Sloan Kettering Scientists Identify Potential New Strategy (STING Targeting) Against Metastasis

A team of scientists at the Sloan Kettering Institute have identified the STING cellular signaling pathway as a key player in keeping dormant cancer cells from progressing into aggressive tumors months, or even years, after they’ve escaped from a primary tumor. The findings, which were published in Nature on March 29, 2023, suggest that drugs to activate STING could help prevent the spread of cancer to new sites throughout the body--a process known as metastasis. The article is titled “STING Inhibits the Reactivation of Dormant Metastasis in Lung Adenocarcinoma.” In mouse models of lung cancer, treatment that stimulated the STING pathway helped eliminate lingering cancer cells and prevent them from progressing to aggressive metastases.
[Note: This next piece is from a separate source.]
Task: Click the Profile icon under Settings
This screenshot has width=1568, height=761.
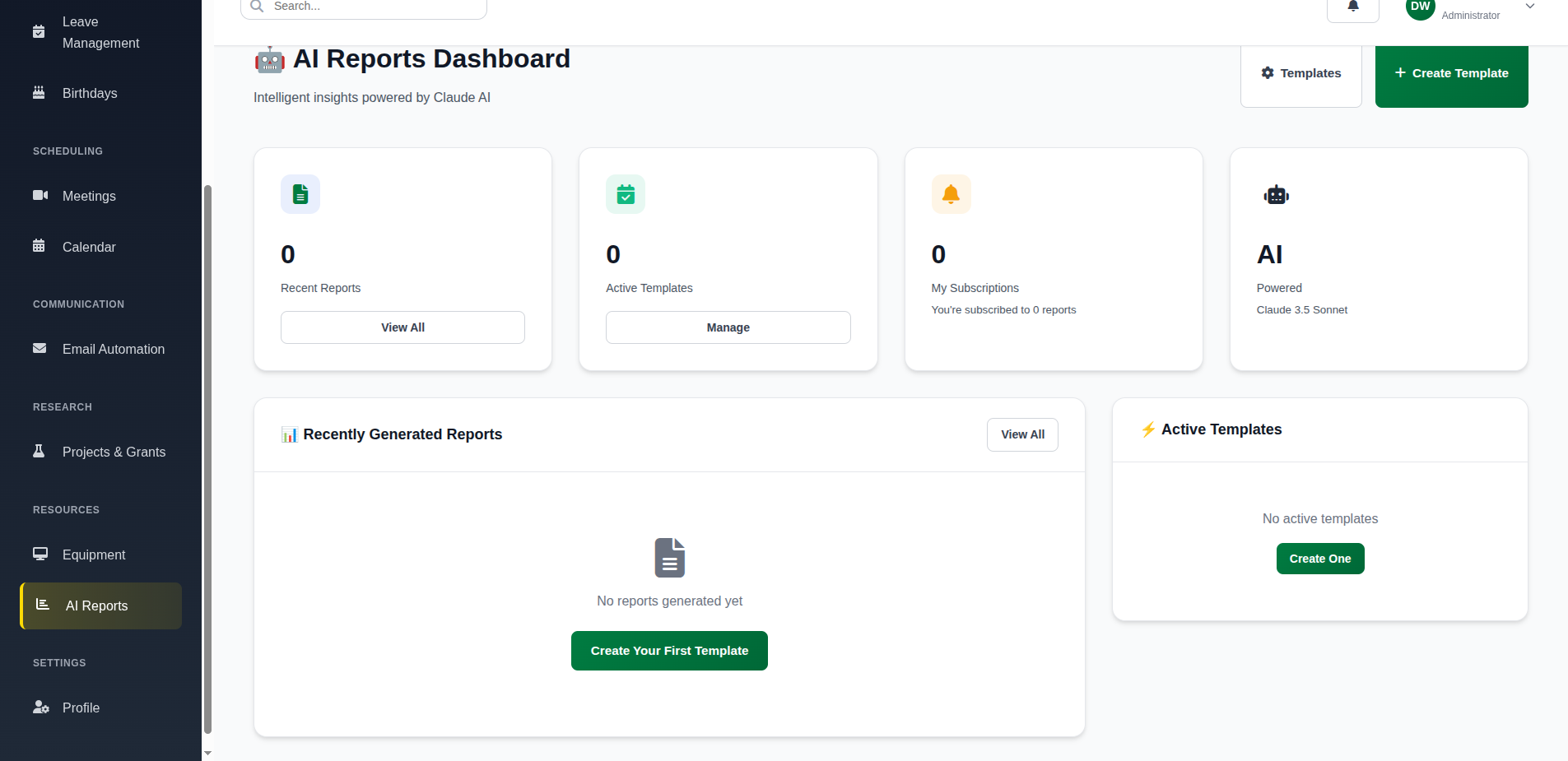Action: [40, 707]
Known as micrometastases, these cells, which can be found individually and in small clusters, are too small to be detected with standard imaging tests. "The majority of cancer deaths are caused by metastasis,” says Joan Massagué (photo), PhD, the study’s senior author and Director of the Sloan Kettering Institute--a hub for basic science and translational research within Memorial Sloan Kettering Cancer Center (MSK). “Anything we can do to keep these cells from waking up again or to help the immune system eliminate them could be of great benefit to many people. This research identified a previously unknown role for STING signaling in suppressing the development of aggressive metastasis.”